Source text:

•••

Not only was there the pressure of returning to music after fifteen years, but there was the fact that, at one time, Shania Twain was one of the biggest stars in the world, both on the charts and in people’s hearts. No doubt that people would be watching and listening, but she was now having to find her footing in a different aspect of the pop music landscape. Any other pop star who had fifteen years between albums would surely not survive, just based on the politics that demand constant output to keep up with a fickle, youth-obsessed industry. But Shania isn’t just any pop star—she’s Shania freaking Twain, and the popularity of her tours prior to the release of Now let alone her ridiculously endearing greatest hits gave her a different angle to play: nostalgia. But for her loyal fans, the release of a new studio album after so long was nothing short of extraordinary, regardless of the album’s overall quality.

•••

Exercise:
Write out the passage on Shania Twain's return to music in full, word for word. The data has nothing to do with what comes next.

Data:

•••

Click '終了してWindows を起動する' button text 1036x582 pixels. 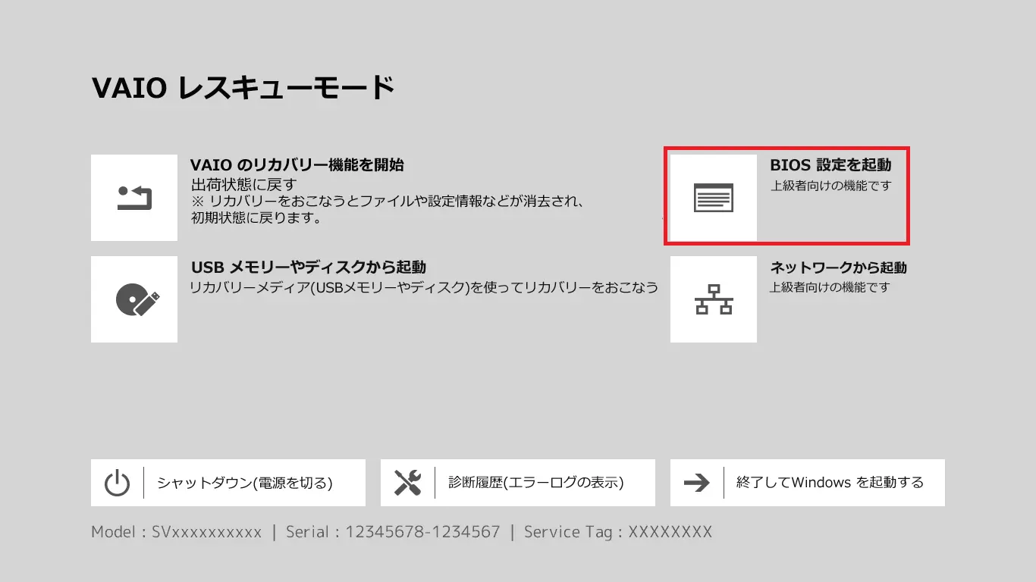830,483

•••

Answer to the task:
Not only was there the pressure of returning to music after fifteen years, but there was the fact that, at one time, Shania Twain was one of the biggest stars in the world, both on the charts and in people’s hearts. No doubt that people would be watching and listening, but she was now having to find her footing in a different aspect of the pop music landscape. Any other pop star who had fifteen years between albums would surely not survive, just based on the politics that demand constant output to keep up with a fickle, youth-obsessed industry. But Shania isn’t just any pop star—she’s Shania freaking Twain, and the popularity of her tours prior to the release of Now let alone her ridiculously endearing greatest hits gave her a different angle to play: nostalgia. But for her loyal fans, the release of a new studio album after so long was nothing short of extraordinary, regardless of the album’s overall quality.